Um novo estudo científico acendeu o alerta vermelho para a sustentabilidade agrícola global. Pesquisadores da Universidade de Kaiserslautern-Landau, na Alemanha, revelaram que o grau de toxicidade dos pesticidas aplicados no campo aumentou significativamente em todo o mundo entre os anos de 2013 e 2019. O Brasil, impulsionado pela força de suas culturas extensivas, consolidou-se como um dos protagonistas negativos deste cenário, figurando entre as nações com maior intensidade de poluentes por área cultivada.
A pesquisa, detalhada na prestigiada revista Science, analisou 625 tipos de pesticidas em 201 países. Para medir o impacto real, os cientistas utilizaram o indicador de Toxicidade Total Aplicada (TAT), que cruza o volume de produto utilizado com o potencial de dano biológico de cada substância.
Biodiversidade sob Pressão
Os dados mostram que a meta estabelecida na 15ª Conferência das Nações Unidas sobre Biodiversidade (COP15) — que prevê a redução dos riscos de pesticidas até 2030 — está seriamente comprometida. De oito grupos de espécies analisados, seis apresentam vulnerabilidade crescente.
Os artrópodes terrestres, categoria que inclui insetos e aracnídeos, são os mais afetados, com um aumento de toxicidade de 6,4% ao ano. Em seguida, aparecem os organismos do solo (4,6%) e peixes (4,4%). Ironicamente, o TAT global apresentou queda apenas para plantas aquáticas e vertebrados terrestres, grupo no qual os seres humanos estão inseridos.
“O aumento das tendências globais de TAT representa um desafio para o alcance da meta de redução de risco de pesticidas da ONU e demonstra a presença de ameaças à biodiversidade em nível global”, afirmam os autores no corpo do estudo.

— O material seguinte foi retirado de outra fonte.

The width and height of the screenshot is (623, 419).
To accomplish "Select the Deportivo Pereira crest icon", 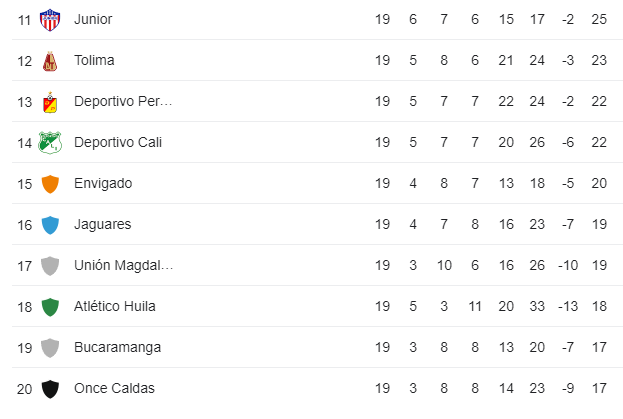I will pos(50,102).

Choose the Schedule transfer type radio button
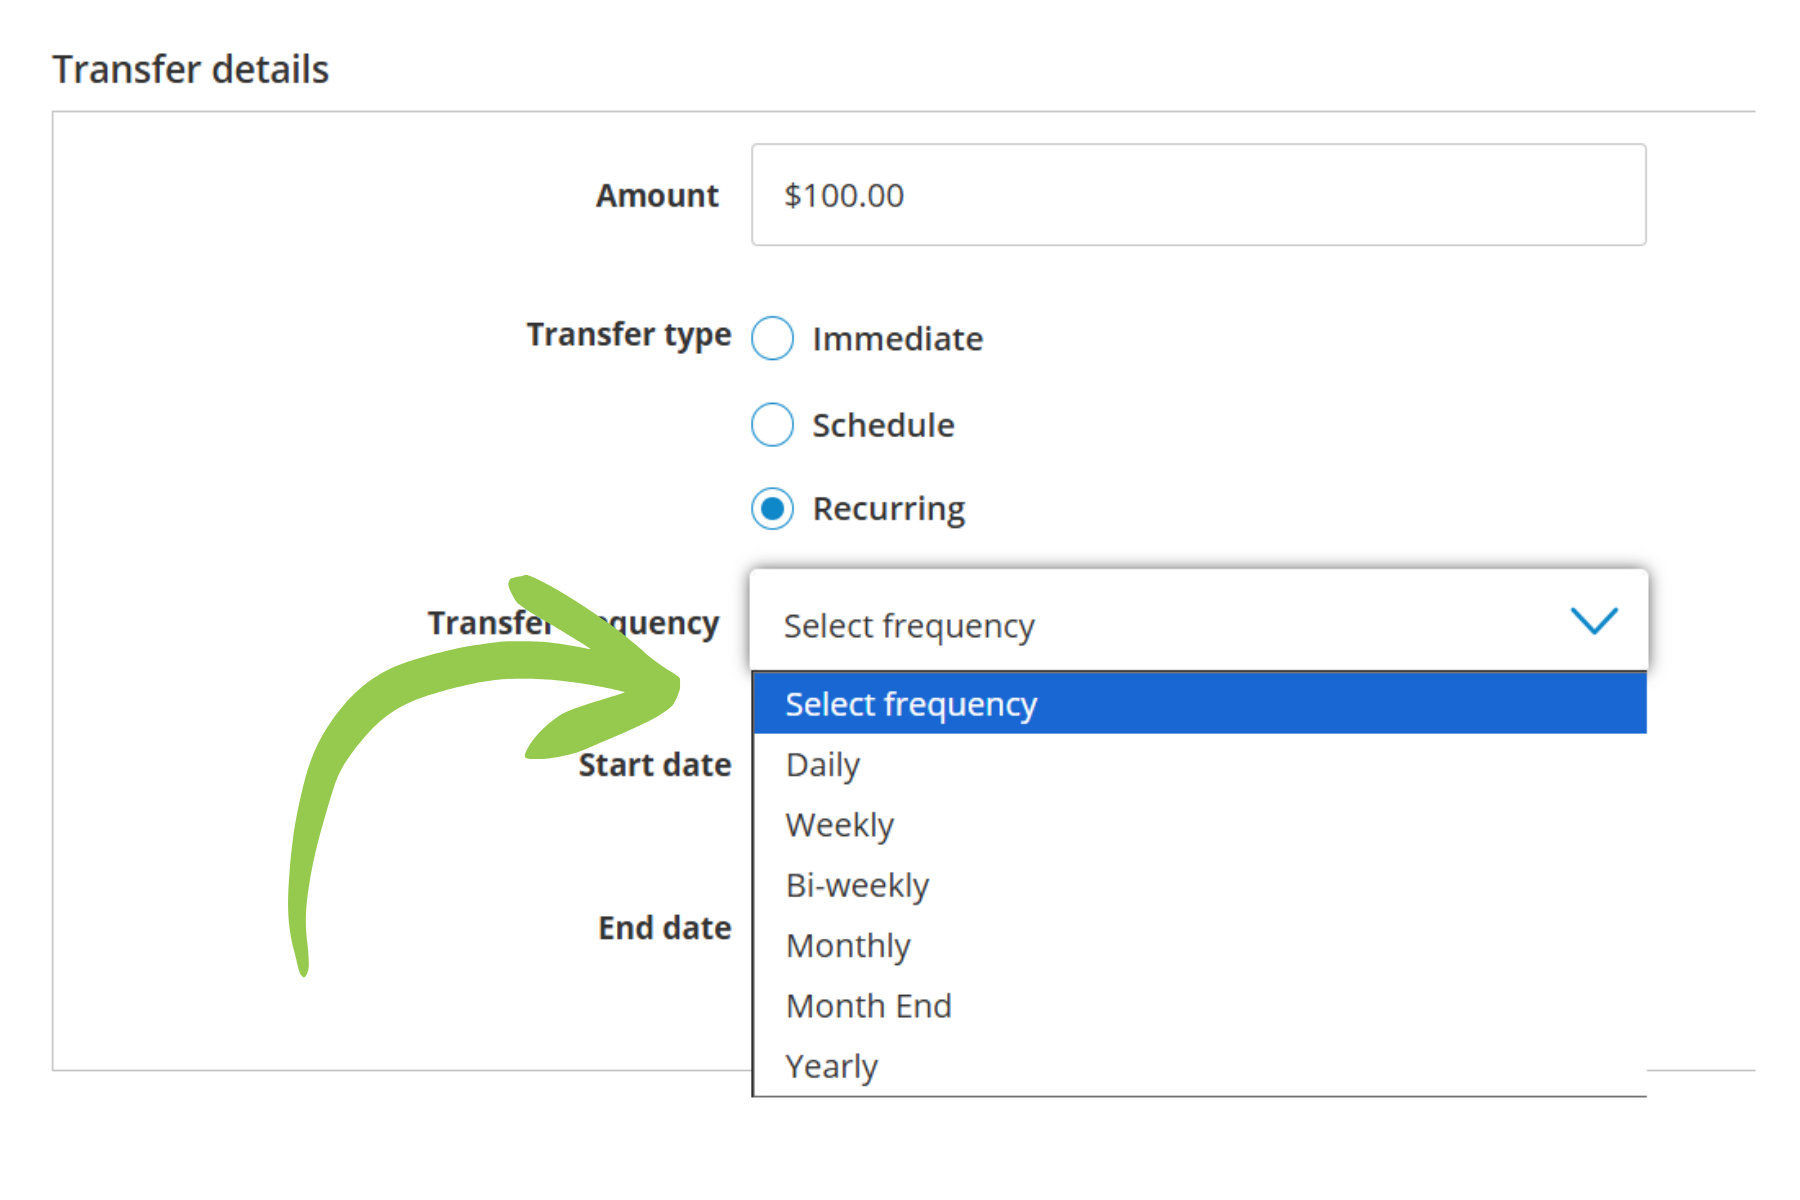click(x=772, y=425)
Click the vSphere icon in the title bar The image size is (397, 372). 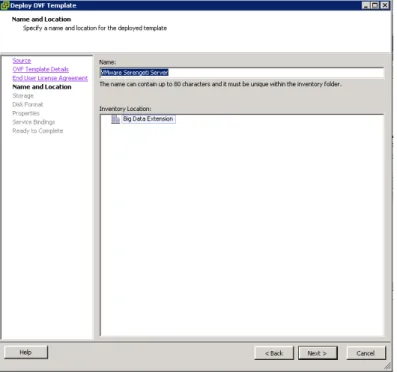click(x=5, y=5)
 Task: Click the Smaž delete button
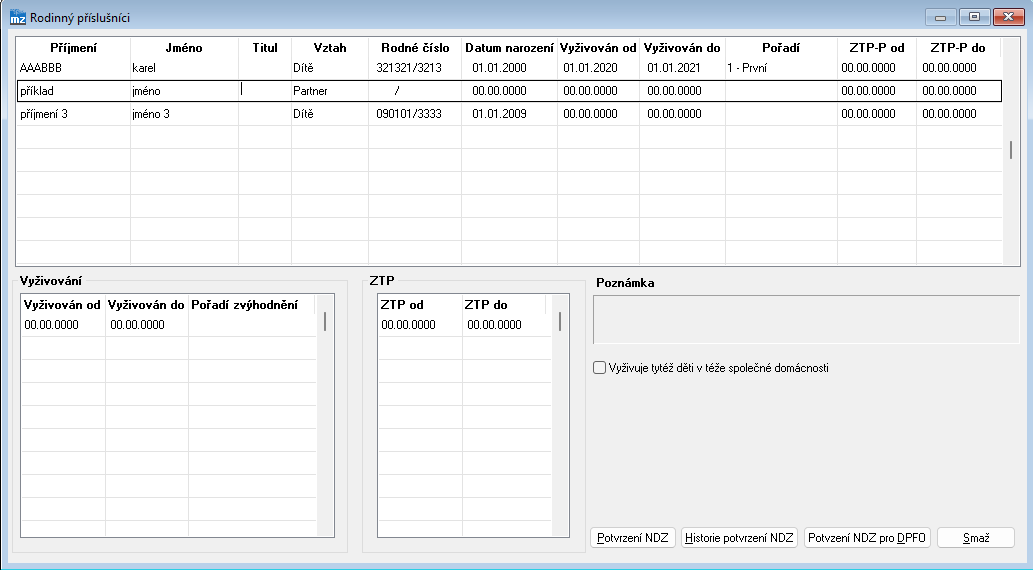click(975, 538)
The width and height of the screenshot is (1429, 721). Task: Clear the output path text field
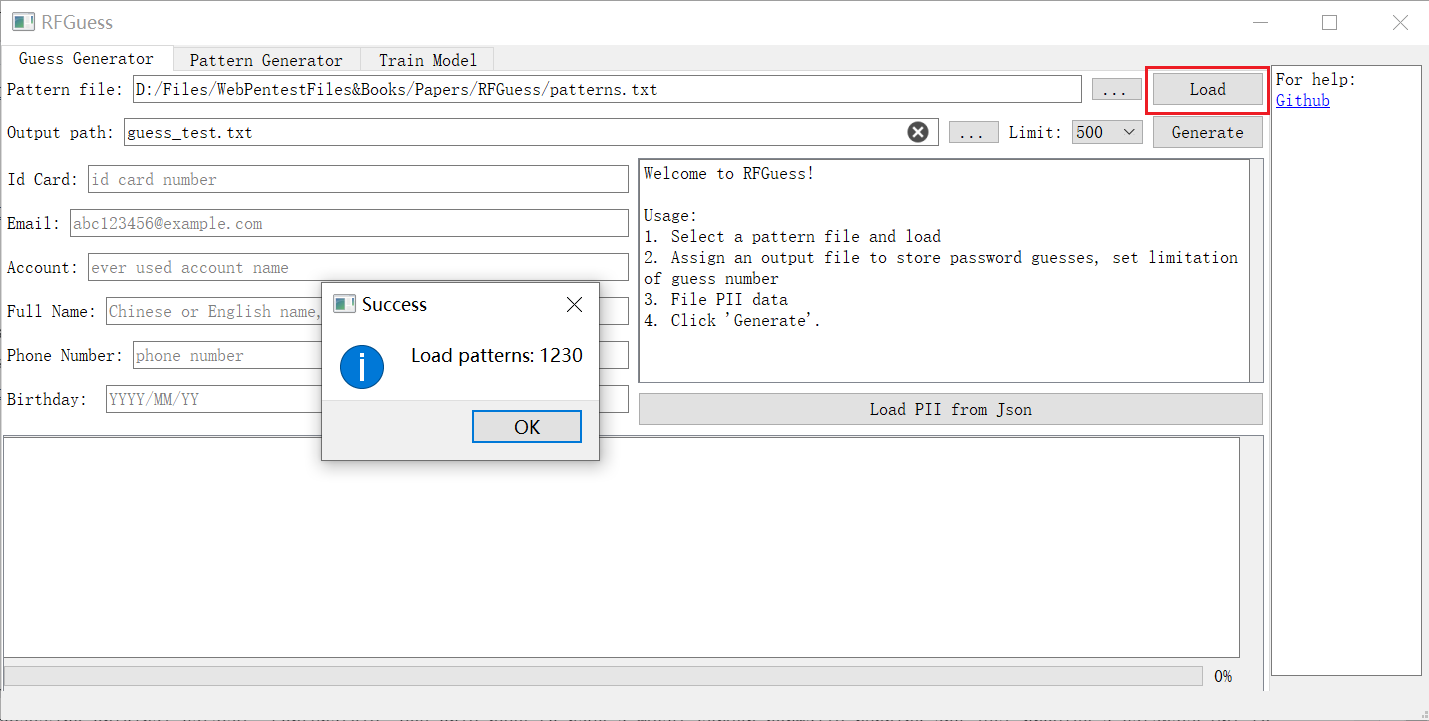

O Peso do Agronegócio Brasileiro
O Brasil, junto com China, Estados Unidos e Índia, forma o bloco responsável por 53% a 68% da toxicidade total aplicada no planeta. A relevância brasileira no índice está atrelada ao modelo de monoculturas de larga escala. Embora o país seja um grande produtor de frutas e cereais, são as culturas de soja, milho e algodão as que exercem o maior impacto tóxico proporcional à extensão de terra.
O levantamento aponta que o problema é concentrado: em média, apenas 20 pesticidas por país respondem por mais de 90% da toxicidade total. No caso brasileiro e global, classes químicas específicas dominam os danos:
- Inseticidas (Piretroides e Organofosforados): Causadores de mais de 80% do impacto em peixes e invertebrados.
- Neonicotinoides: Responsáveis pela alta toxicidade em polinizadores, como as abelhas.
- Herbicidas de alto volume (Glifosato e Paraquat): Associados a riscos ambientais persistentes e danos a plantas terrestres.
Cenário Crítico para 2030
A trajetória atual indica que o mundo caminha na contramão dos acordos climáticos. Dos 65 países avaliados detalhadamente, apenas o Chile está em rota clara para atingir a meta de redução de 50% da toxicidade até 2030. Outras nações, como Tailândia e Dinamarca, estão se afastando rapidamente do objetivo.
Para o Brasil e a maioria das potências agrícolas, o desafio é hercúleo: seria necessário reverter os padrões de uso para níveis de 15 anos atrás. Isso exigiria o abandono de misturas químicas consolidadas há décadas no manejo rural.
Caminhos para a Mudança
Apesar do diagnóstico sombrio, os pesquisadores apontam soluções viáveis para frear a contaminação sem sacrificar a produtividade:
- Substituição imediata de pesticidas de alta toxicidade por variantes mais brandas.
- Expansão da agricultura orgânica em escala comercial.
- Adoção de alternativas não químicas, como o controle biológico (uso de predadores naturais) e tecnologias de aplicação de precisão.
O estudo conclui que, sem uma mudança estrutural no modelo de manejo químico, a meta da ONU para 2030 permanecerá apenas no papel, enquanto o custo ambiental da produção de alimentos continuará a subir.